Paris actually has her own party on the island now and doesn't need another celeb encroaching on her turf. Somebody hold her weave, it's about to pop off.

Ricardo Urgell

The 75 year-old Ibiza-icon, Pacha founder, and Ralph Lauren look-alike will defend his sacred ground to the death, especially from roid-ragey popstars with balls punier than two Pacha cherries.

Carl Cox

Carl Cox? The techno-loving teddy bear? Coxy keeps the vibes correct, but he could also cut a bitch with a sharp piece of vinyl or a brand new Pioneer CDJ-2000 Nexus.

Loco Dice

Bieber is probably not cool enough to find himself at DC-10, but if he did, he better watch out for Loco, because he'll pop his head faster than he drops a bassline at 6am.

Lionel Messi

What's one thing that can compound the misery of a World Cup loss? Bieber. Perhaps Messi would use that famous left foot to kick Bieber straight into the Balearic Sea.
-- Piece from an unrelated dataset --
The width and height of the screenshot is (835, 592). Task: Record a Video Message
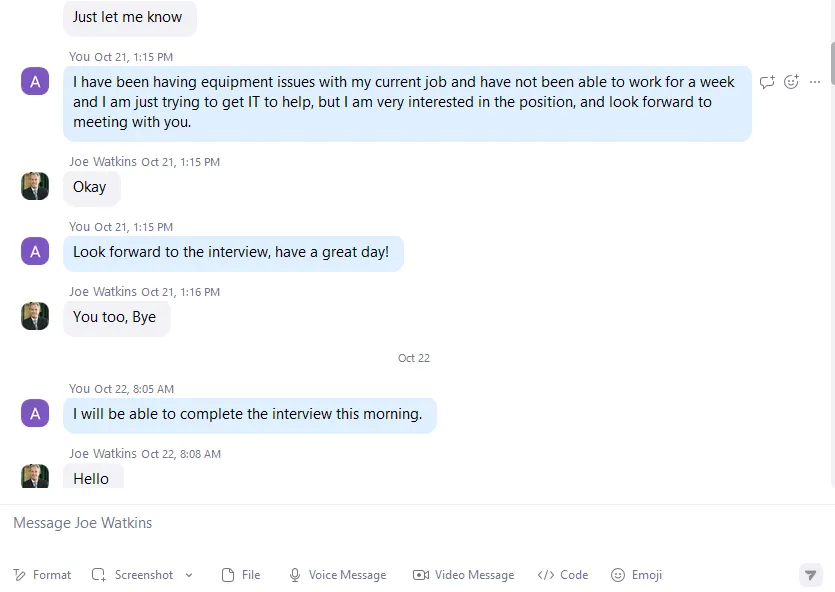click(463, 575)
Anyone and Everyone at Café del Mar

The undisputed birthplace of chillout music, del Mar is where Ibiza gets chill. JBiebs is so not chill. If would be a soft punch, for sure, but he'd get it nonetheless.

Richie Hawtin

Canadian on Canadian crime is rare but real. Hawtin has been known to go a little aggro from time to time so there's not much even a mountie could do to stop the beating Biebs would get from this techno demigod.

A Luciano/Hawtin Tag Team Cage Match

Known for their legendary marathon b2b sets in Space's mainroom, Richie and Luciano could melt that babyface into a piece of Serato wax and just leave it there. Problem solved.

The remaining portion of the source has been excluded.